Task instructions ->
For the entries below, the expected answer is the line with "התחבר/י [link] (1185, 1006)", the line with "מפת האתר [link] (963, 1693)", and every line between them, exactly as written, and nothing more.

Task material ->
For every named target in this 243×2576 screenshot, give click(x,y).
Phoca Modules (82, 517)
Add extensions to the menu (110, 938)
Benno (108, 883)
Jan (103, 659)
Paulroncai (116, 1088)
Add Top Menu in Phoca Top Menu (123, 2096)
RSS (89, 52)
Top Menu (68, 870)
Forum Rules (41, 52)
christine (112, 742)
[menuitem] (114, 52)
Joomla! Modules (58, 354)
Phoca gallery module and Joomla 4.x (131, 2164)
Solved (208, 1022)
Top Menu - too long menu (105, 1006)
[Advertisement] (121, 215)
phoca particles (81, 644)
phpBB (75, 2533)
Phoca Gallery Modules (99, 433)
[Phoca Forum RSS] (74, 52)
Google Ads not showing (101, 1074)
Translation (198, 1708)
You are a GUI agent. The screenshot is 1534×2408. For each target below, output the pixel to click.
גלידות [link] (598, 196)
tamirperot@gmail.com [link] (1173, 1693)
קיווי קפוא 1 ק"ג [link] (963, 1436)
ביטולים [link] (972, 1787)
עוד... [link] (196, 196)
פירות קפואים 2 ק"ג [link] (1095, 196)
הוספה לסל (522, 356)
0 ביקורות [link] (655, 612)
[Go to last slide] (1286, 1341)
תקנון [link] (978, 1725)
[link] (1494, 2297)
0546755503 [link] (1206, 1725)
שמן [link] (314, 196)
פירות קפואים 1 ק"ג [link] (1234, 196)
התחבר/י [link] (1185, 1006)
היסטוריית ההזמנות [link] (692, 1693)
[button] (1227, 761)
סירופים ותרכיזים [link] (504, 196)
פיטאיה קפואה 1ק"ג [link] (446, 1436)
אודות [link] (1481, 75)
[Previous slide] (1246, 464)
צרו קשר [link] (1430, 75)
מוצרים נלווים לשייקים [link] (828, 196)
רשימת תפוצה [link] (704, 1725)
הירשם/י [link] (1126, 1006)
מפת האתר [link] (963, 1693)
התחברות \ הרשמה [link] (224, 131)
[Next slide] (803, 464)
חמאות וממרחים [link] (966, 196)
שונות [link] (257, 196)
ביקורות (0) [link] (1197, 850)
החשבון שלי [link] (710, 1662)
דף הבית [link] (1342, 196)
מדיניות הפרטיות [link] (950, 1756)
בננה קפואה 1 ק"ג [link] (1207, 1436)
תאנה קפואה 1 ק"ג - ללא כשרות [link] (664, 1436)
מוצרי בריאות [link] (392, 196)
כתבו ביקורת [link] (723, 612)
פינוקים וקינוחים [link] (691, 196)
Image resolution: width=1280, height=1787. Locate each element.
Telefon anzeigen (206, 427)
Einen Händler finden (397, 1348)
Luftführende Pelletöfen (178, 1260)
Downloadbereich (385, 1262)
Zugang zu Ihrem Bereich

Task response ->
התחבר/י [link] (1185, 1006)
היסטוריית ההזמנות [link] (692, 1693)
[button] (1227, 761)
סירופים ותרכיזים [link] (504, 196)
פיטאיה קפואה 1ק"ג [link] (446, 1436)
אודות [link] (1481, 75)
[Previous slide] (1246, 464)
צרו קשר [link] (1430, 75)
מוצרים נלווים לשייקים [link] (828, 196)
רשימת תפוצה [link] (704, 1725)
הירשם/י [link] (1126, 1006)
מפת האתר [link] (963, 1693)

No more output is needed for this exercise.